Der Ex-Präsident bestritt erneut, von Epsteins Verbrechen gewusst zu haben. Der republikanische Vorsitzende des Kontrollausschusses, James Comer, bezeichnete die Befragung im Anschluss als "sehr produktiv". Clinton habe versucht, jede Frage zu beantworten. Die nicht öffentliche Anhörung fand in Chappaqua im US-Bundesstaat New York statt, wo das Ehepaar Clinton lebt. Ex-Außenministerin Hillary Clinton war am Donnerstag befragt worden.

Die Infografik zeigt eine Auswahl bekannter Personen, die in den Epstein-Akten genannt werden. Sie sind in die Kategorien Royals, Politik und Wirtschaft unterteilt. Jeffrey Epstein und Ghislaine Maxwell werden als Sexualstraftäter aufgeführt. Zu den Royals zählen Andrew Mountbatten-Windsor und Mette-Marit von Norwegen. In der Politik werden unter anderem Bill Clinton, Donald Trump und Thorbjorn Jagland genannt. In der Wirtschaft erscheinen Elon Musk, Bill Gates, Richard Branson und Thomas Pritzker. Quelle: APA.
 

Demokraten kritisieren republikanischen Ausschussvorsitzenden

Die Demokraten kritisieren das Vorgehen als politisch motiviertes Manöver, um von Vorwürfen gegen Trump abzulenken. "Die Anwesenheit von Präsident Clinton heute unter Eid unterstreicht das Donald-Trump-große Loch in der Untersuchung des Vorsitzenden Comer", sagte der Abgeordnete James Walkinshaw. Sie werfen dem von Trump geführten Justizministerium zudem vor, Unterlagen zu einer Frau zurückzuhalten, die Trump sexuellen Missbrauch vorwirft. Comer lehnte eine Vorladung Trumps erneut ab.

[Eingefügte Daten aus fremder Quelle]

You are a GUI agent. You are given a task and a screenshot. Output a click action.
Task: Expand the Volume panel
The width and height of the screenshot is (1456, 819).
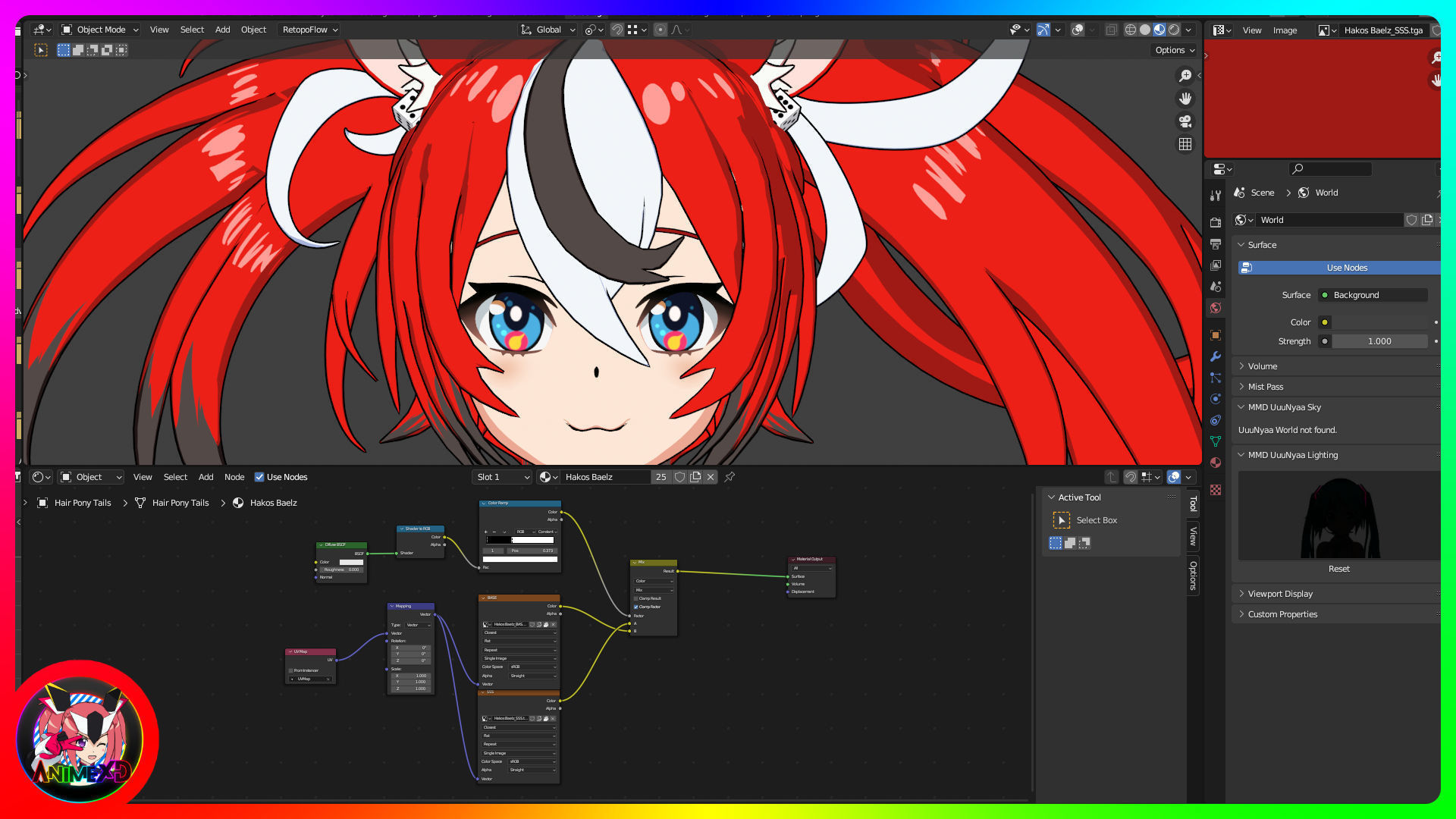pyautogui.click(x=1263, y=366)
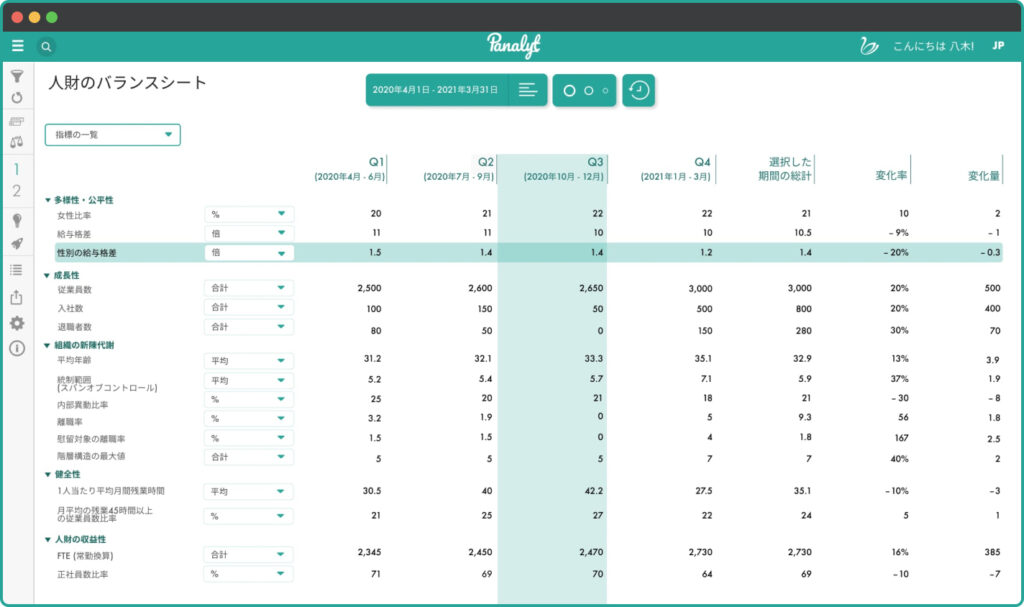Collapse the 健全性 section
The height and width of the screenshot is (607, 1024).
48,474
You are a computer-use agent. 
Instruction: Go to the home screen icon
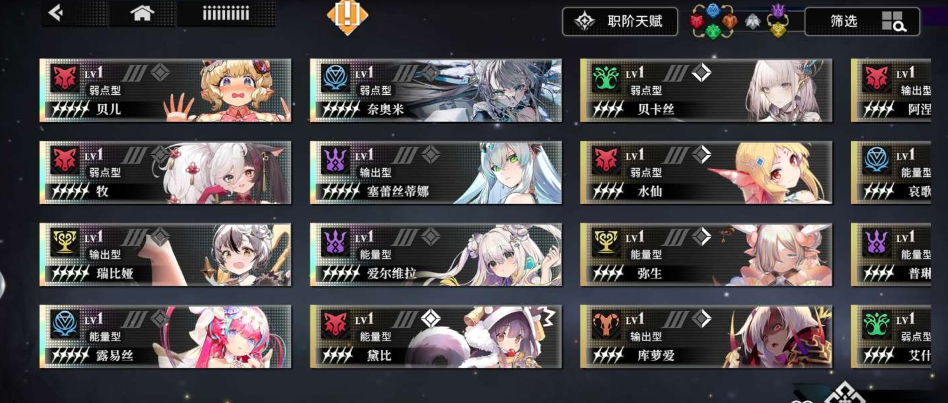[x=141, y=13]
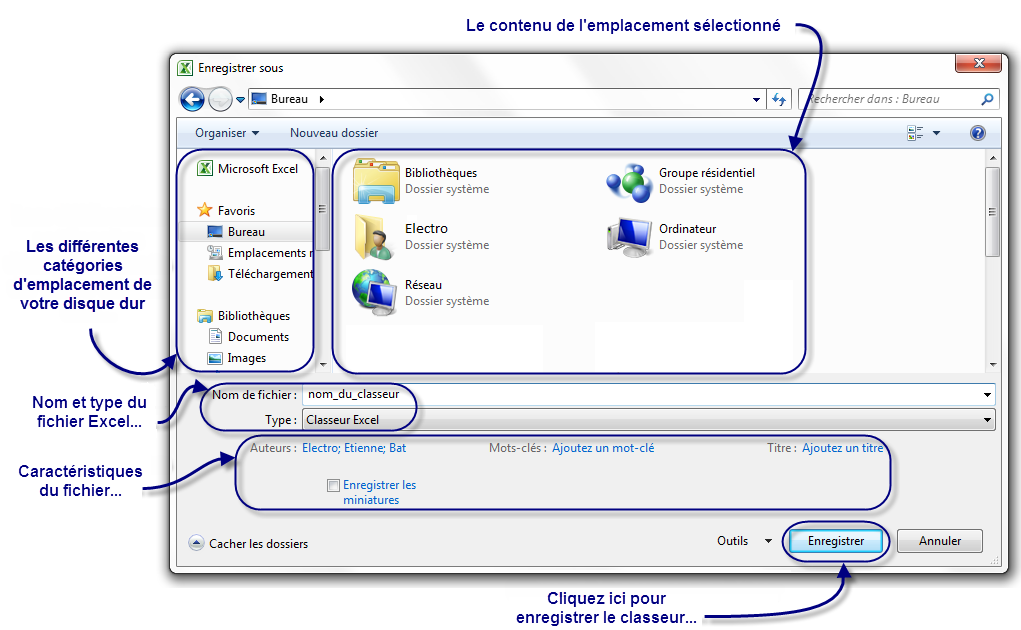Open the view options dropdown arrow

pyautogui.click(x=936, y=133)
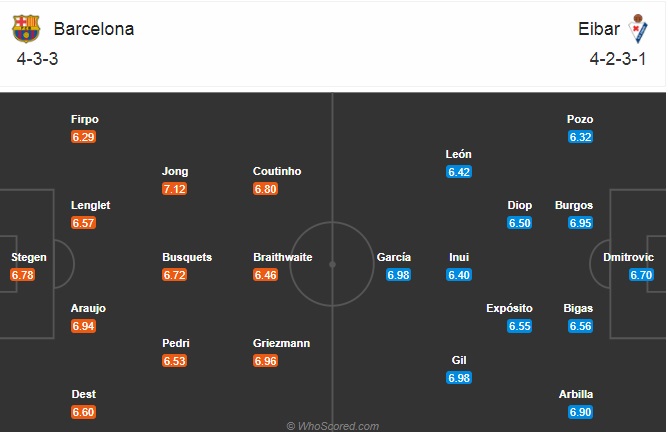The image size is (668, 432).
Task: Select Eibar player Inui
Action: point(459,257)
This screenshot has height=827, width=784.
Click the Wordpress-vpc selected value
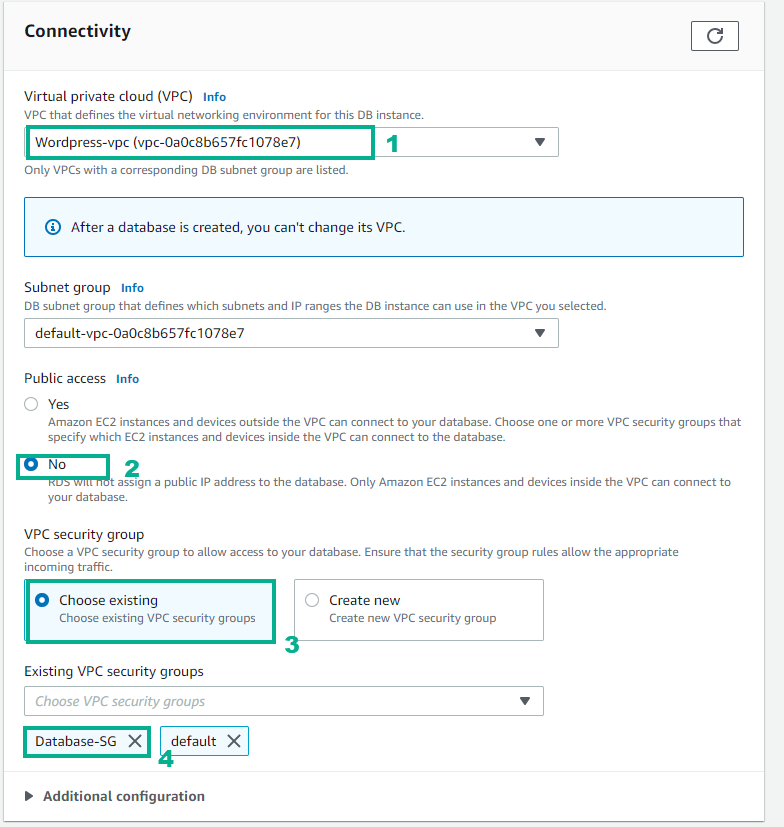tap(168, 142)
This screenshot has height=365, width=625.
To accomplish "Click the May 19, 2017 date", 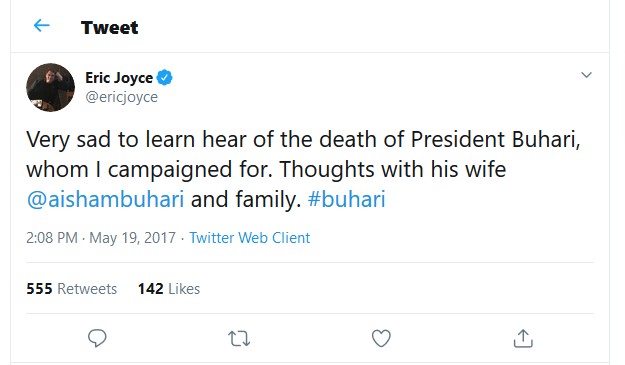I will coord(132,238).
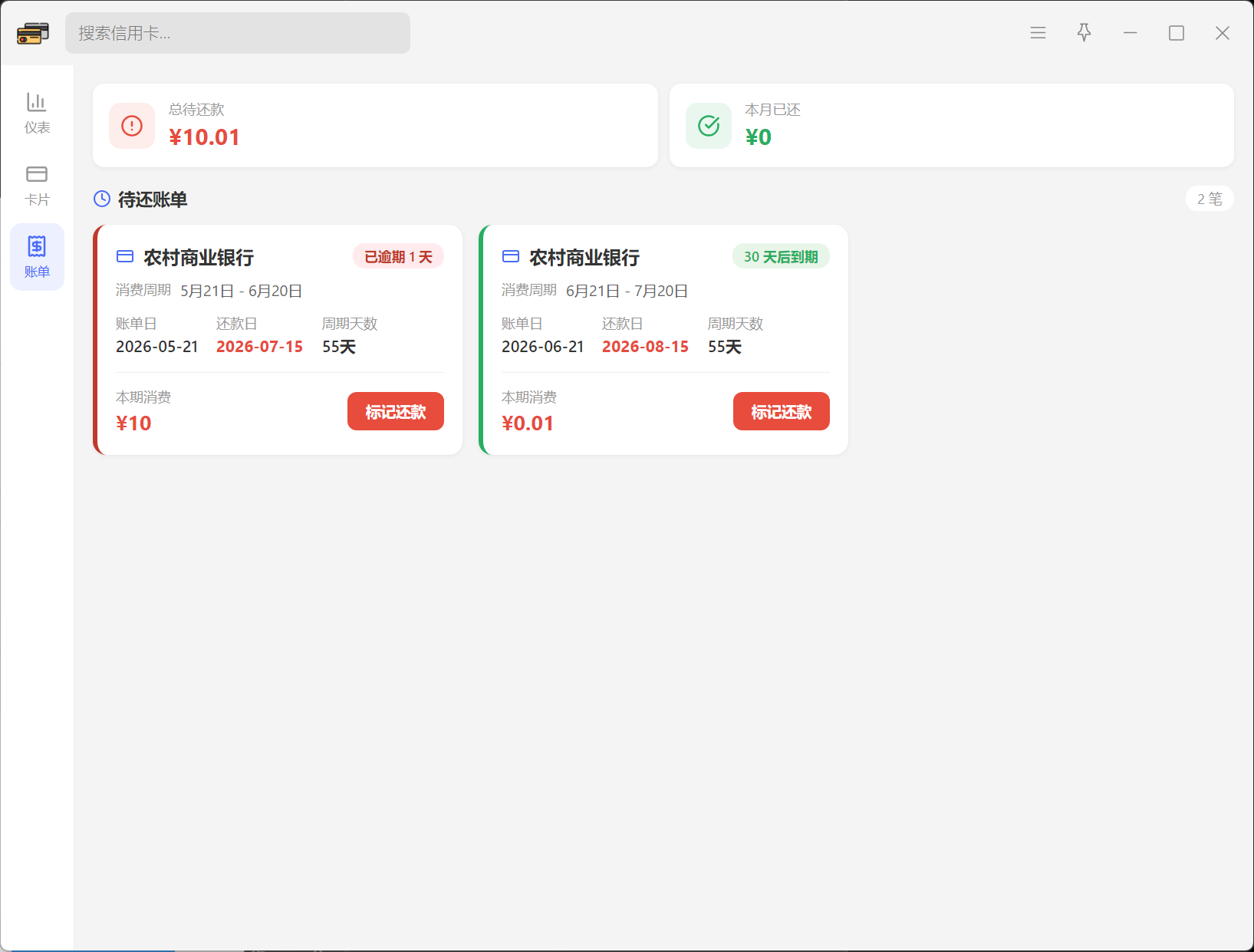Open the 总待还款 ¥10.01 summary card
1254x952 pixels.
pos(375,126)

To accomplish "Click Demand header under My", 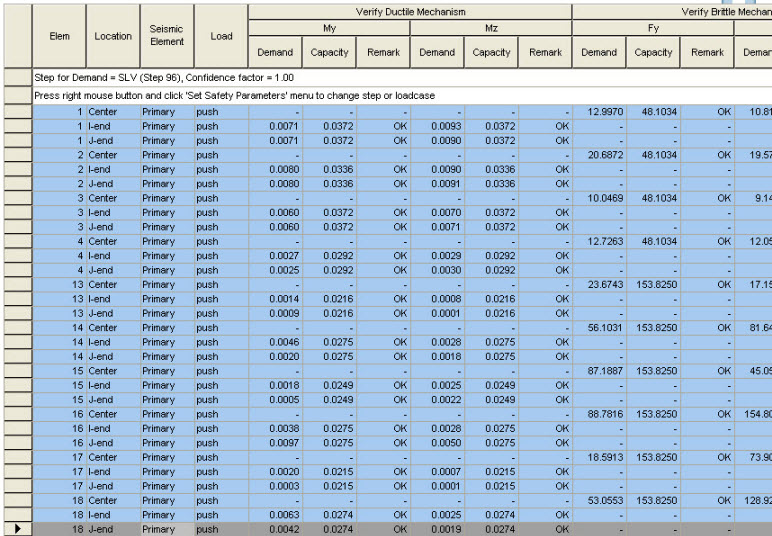I will tap(275, 52).
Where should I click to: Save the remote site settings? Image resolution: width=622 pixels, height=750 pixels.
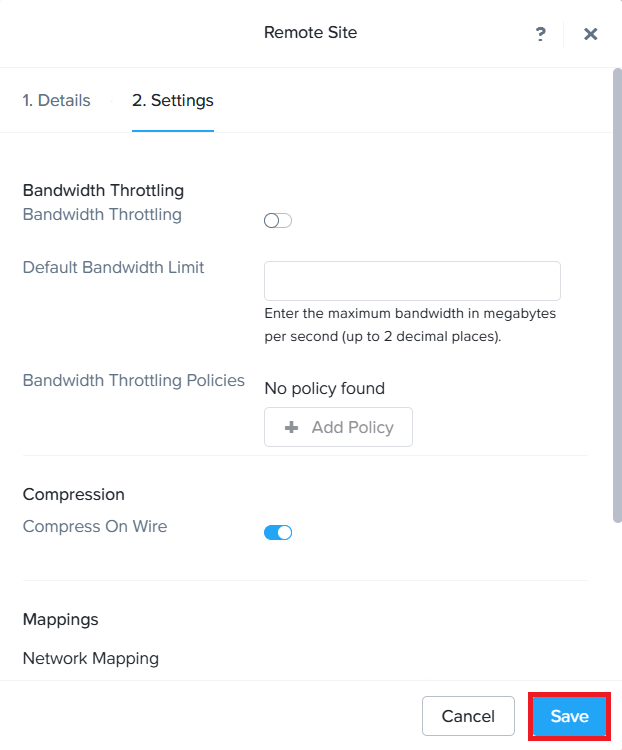[x=569, y=716]
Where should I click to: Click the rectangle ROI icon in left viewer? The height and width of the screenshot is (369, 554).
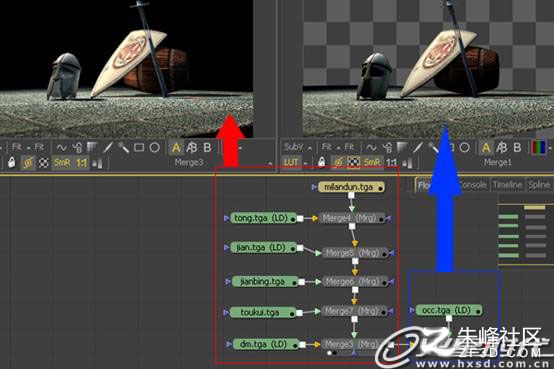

In einer in sozialen Medien verbreiteten Erklärung schrieb Ex-Präsident Clinton, er habe "nichts gesehen und nichts Falsches getan". Seine Bekanntschaft mit Epstein sei nur kurz gewesen und habe geendet, Jahre bevor dessen Verbrechen ans Licht gekommen seien. Er habe während seiner begrenzten Kontakte "keinerlei Anzeichen" für das tatsächliche Geschehen wahrgenommen. "Sie werden mich oft sagen hören, dass ich mich nicht erinnere", erklärte Clinton. Das möge unbefriedigend wirken, doch er werde unter Eid nichts sagen, dessen er sich nicht sicher sei.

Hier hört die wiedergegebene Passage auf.